IEEE Trans Pattern Anal Mach Intell. 2017 Apr;39(4):803-817. doi: 10.1109/TPAMI.2016.2560816. Epub 2016 Apr 29.
This paper presents a novel image descriptor to effectively characterize the local, high-order image statistics. Our work is inspired by the Diffusion Tensor Imaging and the structure tensor method (or covariance descriptor), and motivated by popular distribution-based descriptors such as SIFT and HoG. Our idea is to associate one pixel with a multivariate Gaussian distribution estimated in the neighborhood. The challenge lies in that the space of Gaussians is not a linear space but a Riemannian manifold. We show, for the first time to our knowledge, that the space of Gaussians can be equipped with a Lie group structure by defining a multiplication operation on this manifold, and that it is isomorphic to a subgroup of the upper triangular matrix group. Furthermore, we propose methods to embed this matrix group in the linear space, which enables us to handle Gaussians with Euclidean operations rather than complicated Riemannian operations. The resulting descriptor, called Local Log-Euclidean Multivariate Gaussian (LEMG) descriptor, works well with low-dimensional and high-dimensional raw features. Moreover, our descriptor is a continuous function of features without quantization, which can model the first- and second-order statistics. Extensive experiments were conducted to evaluate thoroughly LEMG, and the results showed that LEMG is very competitive with state-of-the-art descriptors in image classification.

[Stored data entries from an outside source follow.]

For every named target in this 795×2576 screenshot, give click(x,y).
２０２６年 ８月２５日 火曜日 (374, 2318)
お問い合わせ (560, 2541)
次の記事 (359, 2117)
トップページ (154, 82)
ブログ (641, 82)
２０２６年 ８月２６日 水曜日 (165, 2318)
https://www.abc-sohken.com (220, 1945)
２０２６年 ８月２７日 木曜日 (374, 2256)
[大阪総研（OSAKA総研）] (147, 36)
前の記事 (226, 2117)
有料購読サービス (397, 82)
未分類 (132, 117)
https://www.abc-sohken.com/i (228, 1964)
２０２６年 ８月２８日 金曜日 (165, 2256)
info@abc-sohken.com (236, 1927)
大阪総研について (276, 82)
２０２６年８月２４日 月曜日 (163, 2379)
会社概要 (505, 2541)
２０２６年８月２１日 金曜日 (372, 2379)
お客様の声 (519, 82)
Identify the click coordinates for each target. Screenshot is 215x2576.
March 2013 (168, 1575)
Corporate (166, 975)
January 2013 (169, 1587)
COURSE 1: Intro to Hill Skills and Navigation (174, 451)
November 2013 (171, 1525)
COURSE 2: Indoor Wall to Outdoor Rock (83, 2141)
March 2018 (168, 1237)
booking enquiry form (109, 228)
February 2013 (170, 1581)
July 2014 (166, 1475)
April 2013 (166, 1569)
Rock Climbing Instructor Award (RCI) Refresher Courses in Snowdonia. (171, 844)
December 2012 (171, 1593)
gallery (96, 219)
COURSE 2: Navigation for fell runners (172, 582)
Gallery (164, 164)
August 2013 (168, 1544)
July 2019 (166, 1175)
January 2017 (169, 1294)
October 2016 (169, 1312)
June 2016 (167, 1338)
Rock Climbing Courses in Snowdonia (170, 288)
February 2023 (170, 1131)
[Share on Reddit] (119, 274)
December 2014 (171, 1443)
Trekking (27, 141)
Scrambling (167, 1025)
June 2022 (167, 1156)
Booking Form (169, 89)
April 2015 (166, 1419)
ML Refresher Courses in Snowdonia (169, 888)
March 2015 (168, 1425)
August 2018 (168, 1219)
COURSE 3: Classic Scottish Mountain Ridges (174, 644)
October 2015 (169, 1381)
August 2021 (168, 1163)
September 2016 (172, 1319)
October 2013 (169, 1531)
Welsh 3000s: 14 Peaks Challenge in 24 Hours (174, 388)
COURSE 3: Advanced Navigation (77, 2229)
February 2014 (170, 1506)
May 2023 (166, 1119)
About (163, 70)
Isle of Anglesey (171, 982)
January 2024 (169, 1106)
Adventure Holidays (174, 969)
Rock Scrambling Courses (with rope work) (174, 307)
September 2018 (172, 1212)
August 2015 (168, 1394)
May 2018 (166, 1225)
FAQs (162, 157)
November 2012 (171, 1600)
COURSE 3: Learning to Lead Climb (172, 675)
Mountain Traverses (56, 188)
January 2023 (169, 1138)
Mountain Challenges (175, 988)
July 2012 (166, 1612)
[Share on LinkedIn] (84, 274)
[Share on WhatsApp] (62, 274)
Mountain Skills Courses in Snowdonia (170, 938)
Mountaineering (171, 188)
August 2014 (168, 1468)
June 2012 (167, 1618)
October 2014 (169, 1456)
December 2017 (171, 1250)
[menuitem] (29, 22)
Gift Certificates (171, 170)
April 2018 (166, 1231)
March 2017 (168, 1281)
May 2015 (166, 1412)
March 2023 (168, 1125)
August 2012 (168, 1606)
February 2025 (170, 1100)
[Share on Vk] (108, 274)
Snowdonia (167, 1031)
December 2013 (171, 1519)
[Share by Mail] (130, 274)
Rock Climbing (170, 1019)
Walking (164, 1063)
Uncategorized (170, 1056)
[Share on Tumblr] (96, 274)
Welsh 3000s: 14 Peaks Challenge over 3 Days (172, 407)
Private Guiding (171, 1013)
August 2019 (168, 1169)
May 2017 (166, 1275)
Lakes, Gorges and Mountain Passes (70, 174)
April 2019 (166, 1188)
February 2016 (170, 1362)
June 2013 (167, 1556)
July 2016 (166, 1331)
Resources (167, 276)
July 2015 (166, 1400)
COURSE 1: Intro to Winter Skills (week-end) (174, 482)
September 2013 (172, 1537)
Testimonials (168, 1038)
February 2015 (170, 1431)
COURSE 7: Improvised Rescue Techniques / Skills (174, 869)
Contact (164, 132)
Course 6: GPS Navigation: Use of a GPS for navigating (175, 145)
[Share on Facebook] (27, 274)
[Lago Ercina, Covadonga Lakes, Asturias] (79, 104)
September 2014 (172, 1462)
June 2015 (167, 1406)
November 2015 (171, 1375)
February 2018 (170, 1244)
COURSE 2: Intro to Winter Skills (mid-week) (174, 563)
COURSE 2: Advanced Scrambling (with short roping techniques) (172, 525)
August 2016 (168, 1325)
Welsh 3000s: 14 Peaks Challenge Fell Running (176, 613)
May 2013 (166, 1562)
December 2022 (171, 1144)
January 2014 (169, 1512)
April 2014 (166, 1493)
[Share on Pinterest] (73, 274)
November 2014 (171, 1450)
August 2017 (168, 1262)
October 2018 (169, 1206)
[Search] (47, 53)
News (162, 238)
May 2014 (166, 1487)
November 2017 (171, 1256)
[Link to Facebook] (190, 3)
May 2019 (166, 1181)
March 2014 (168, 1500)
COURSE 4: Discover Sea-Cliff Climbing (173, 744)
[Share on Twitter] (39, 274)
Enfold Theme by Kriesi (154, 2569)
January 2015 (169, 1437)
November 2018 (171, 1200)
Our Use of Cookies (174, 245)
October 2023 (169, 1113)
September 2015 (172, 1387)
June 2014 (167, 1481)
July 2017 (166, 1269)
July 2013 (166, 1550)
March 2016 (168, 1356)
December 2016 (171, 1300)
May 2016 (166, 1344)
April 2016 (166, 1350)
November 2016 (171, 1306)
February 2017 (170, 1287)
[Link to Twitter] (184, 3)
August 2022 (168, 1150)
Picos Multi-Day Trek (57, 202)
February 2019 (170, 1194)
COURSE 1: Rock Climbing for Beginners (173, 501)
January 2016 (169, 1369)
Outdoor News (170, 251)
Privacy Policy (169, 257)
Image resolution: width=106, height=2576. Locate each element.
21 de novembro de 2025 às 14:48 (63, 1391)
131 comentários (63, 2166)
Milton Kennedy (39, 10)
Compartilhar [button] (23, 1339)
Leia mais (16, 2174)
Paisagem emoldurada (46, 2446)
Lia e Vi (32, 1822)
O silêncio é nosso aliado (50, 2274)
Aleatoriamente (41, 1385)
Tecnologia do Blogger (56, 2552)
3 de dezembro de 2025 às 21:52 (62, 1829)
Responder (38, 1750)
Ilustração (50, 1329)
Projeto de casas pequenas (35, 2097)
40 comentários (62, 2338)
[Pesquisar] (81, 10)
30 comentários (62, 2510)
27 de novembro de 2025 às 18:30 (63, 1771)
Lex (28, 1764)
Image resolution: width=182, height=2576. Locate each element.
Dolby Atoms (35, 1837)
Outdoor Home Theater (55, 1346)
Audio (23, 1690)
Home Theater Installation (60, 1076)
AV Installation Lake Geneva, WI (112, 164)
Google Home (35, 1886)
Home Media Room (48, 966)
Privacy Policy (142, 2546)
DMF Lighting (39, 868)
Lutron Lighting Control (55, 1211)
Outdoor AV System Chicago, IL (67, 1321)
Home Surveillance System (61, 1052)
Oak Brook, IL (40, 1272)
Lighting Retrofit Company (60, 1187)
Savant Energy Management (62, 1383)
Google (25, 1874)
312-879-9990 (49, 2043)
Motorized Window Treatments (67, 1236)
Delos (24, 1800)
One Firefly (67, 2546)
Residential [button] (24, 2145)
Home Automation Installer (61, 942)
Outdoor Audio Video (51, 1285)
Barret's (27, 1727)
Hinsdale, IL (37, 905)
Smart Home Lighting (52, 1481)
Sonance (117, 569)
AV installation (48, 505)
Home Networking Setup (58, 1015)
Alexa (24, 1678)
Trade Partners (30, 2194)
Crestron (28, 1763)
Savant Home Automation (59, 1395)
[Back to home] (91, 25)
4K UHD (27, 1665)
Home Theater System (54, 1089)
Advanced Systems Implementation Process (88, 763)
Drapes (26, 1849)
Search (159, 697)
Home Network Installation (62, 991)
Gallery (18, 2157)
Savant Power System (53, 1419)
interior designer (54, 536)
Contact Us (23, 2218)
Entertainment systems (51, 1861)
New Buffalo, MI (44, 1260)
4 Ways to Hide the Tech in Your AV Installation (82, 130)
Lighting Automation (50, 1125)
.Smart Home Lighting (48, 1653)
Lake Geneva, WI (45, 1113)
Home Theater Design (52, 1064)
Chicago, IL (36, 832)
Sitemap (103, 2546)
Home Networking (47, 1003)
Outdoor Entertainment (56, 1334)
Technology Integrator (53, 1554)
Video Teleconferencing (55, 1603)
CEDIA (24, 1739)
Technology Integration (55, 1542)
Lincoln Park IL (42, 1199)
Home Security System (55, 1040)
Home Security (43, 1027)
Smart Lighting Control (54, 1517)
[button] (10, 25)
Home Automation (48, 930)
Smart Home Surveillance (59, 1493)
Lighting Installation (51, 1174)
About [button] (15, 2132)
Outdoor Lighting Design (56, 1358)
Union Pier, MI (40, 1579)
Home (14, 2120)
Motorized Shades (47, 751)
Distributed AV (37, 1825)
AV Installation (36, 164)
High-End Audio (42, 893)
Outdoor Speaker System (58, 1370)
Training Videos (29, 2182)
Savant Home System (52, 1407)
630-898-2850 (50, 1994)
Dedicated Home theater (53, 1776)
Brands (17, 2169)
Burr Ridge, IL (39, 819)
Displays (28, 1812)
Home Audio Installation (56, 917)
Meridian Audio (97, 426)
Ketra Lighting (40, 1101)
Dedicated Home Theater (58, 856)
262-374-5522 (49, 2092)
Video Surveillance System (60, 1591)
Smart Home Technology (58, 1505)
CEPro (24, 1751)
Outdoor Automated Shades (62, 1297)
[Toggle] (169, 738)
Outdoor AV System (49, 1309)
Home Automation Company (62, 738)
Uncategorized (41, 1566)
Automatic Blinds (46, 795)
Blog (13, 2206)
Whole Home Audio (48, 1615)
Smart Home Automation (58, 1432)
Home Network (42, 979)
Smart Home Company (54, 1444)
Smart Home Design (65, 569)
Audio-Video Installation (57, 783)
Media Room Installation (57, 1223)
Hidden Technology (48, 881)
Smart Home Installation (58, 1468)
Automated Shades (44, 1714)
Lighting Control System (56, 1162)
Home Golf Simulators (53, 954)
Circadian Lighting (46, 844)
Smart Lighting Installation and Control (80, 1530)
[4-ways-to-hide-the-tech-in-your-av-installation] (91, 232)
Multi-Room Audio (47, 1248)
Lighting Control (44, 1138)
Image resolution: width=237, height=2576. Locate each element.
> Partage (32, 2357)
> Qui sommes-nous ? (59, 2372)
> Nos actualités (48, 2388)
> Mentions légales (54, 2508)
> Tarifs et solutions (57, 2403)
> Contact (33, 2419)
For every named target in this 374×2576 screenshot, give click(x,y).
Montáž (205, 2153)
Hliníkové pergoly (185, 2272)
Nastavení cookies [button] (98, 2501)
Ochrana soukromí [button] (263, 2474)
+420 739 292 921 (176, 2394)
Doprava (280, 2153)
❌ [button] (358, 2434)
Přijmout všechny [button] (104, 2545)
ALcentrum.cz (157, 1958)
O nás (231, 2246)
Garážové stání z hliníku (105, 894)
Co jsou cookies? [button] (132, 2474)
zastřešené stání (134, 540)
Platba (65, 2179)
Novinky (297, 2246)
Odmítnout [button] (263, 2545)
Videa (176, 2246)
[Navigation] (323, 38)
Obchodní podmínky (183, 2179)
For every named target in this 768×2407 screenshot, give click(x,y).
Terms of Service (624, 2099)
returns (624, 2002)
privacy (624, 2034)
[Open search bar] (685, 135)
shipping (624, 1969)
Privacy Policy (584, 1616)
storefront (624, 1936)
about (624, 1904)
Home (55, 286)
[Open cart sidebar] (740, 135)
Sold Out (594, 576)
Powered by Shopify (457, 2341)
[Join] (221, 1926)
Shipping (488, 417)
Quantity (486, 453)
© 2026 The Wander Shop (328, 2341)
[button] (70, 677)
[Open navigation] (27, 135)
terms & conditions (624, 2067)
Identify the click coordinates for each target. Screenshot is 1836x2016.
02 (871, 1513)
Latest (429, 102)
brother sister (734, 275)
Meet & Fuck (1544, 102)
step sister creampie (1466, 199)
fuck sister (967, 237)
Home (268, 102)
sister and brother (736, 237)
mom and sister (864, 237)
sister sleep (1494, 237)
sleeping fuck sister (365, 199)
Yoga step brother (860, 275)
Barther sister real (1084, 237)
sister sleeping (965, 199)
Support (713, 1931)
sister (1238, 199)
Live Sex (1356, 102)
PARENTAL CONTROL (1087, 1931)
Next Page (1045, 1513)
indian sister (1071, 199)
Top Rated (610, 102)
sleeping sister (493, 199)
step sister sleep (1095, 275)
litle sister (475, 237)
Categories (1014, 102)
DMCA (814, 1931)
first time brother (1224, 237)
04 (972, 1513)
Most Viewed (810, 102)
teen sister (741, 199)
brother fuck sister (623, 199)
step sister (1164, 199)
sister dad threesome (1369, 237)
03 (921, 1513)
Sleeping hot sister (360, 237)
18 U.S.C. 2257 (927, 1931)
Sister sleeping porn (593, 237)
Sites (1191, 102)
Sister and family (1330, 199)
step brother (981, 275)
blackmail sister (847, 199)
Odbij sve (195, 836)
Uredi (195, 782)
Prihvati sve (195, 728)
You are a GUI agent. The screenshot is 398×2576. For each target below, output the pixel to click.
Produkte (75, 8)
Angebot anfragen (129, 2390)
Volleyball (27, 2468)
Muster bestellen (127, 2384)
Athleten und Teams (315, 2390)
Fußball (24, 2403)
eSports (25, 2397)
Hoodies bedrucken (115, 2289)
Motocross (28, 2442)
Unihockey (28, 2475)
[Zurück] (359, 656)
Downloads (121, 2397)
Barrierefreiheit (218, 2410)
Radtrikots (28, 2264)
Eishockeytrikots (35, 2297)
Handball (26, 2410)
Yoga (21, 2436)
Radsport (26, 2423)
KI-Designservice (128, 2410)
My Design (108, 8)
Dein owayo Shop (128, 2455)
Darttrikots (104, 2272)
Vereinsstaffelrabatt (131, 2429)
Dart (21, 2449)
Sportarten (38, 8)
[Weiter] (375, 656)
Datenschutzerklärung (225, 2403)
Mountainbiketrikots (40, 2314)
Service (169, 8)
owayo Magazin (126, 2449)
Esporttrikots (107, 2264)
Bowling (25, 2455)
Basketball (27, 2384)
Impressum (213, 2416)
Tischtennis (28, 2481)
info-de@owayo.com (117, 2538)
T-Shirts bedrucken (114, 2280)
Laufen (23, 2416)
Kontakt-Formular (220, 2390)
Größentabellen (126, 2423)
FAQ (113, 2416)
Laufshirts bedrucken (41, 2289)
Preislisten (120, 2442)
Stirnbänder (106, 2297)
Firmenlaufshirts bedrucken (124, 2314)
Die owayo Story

本文提出了一种新颖的图像描述符,能够有效地描述局部的、高阶的图像统计信息。我们的工作受到扩散张量成像和结构张量方法(或协方差描述符)的启发,并受到基于分布的流行描述符(如 SIFT 和 HoG)的启发。我们的想法是将一个像素与在邻域中估计的多元高斯分布相关联。挑战在于,高斯空间不是线性空间,而是黎曼流形。我们首次证明,通过在这个流形上定义乘法运算,可以为高斯空间配备李群结构,并且它与上三角矩阵组的一个子群同构。此外,我们提出了在线性空间中嵌入这个矩阵群的方法,这使得我们可以用欧几里得运算而不是复杂的黎曼运算来处理高斯。由此得到的描述符称为局部对数欧式多变量高斯(LEMG)描述符,它可以很好地处理低维和高维原始特征。此外,我们的描述符是特征的连续函数,没有量化,可以对一阶和二阶统计进行建模。我们进行了广泛的实验来彻底评估 LEMG,结果表明,LEMG 在图像分类方面与最先进的描述符非常有竞争力。